===== Source material =====

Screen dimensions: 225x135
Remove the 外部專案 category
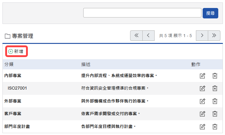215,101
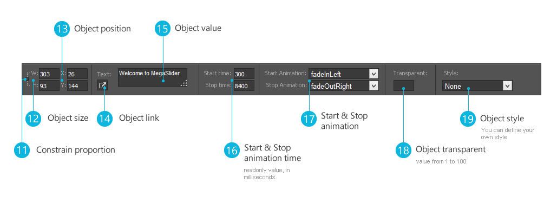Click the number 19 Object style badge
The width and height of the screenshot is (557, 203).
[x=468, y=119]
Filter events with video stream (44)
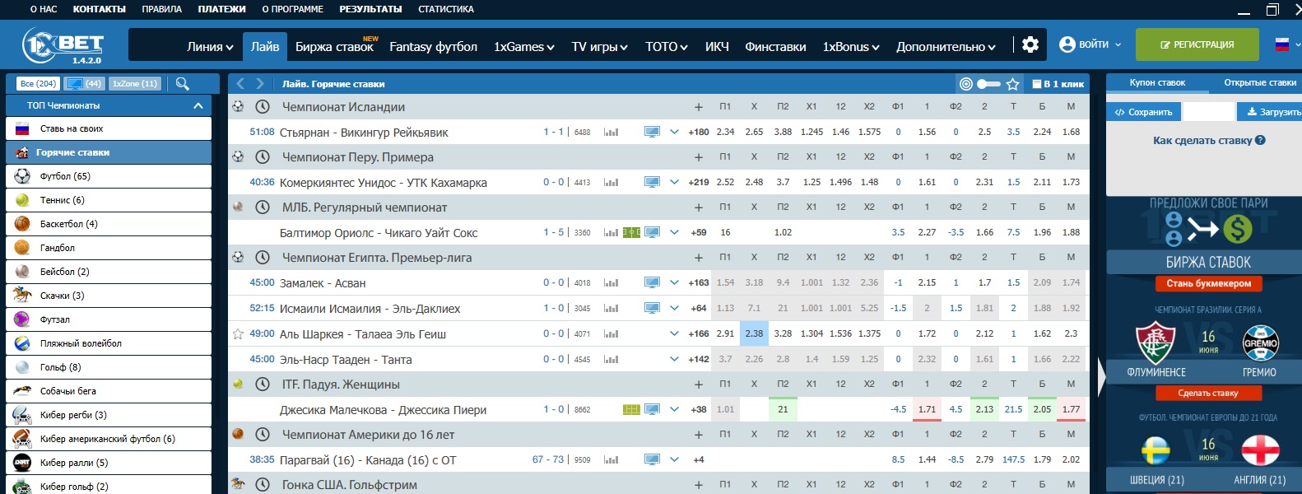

=====

Hand back the data exactly as it appears, with all pictures cut.

Screen dimensions: 225x135
Remove the 外部專案 category
215,101
Click the number 19 Object style badge
The width and height of the screenshot is (557, 203).
[x=468, y=119]
Filter events with video stream (44)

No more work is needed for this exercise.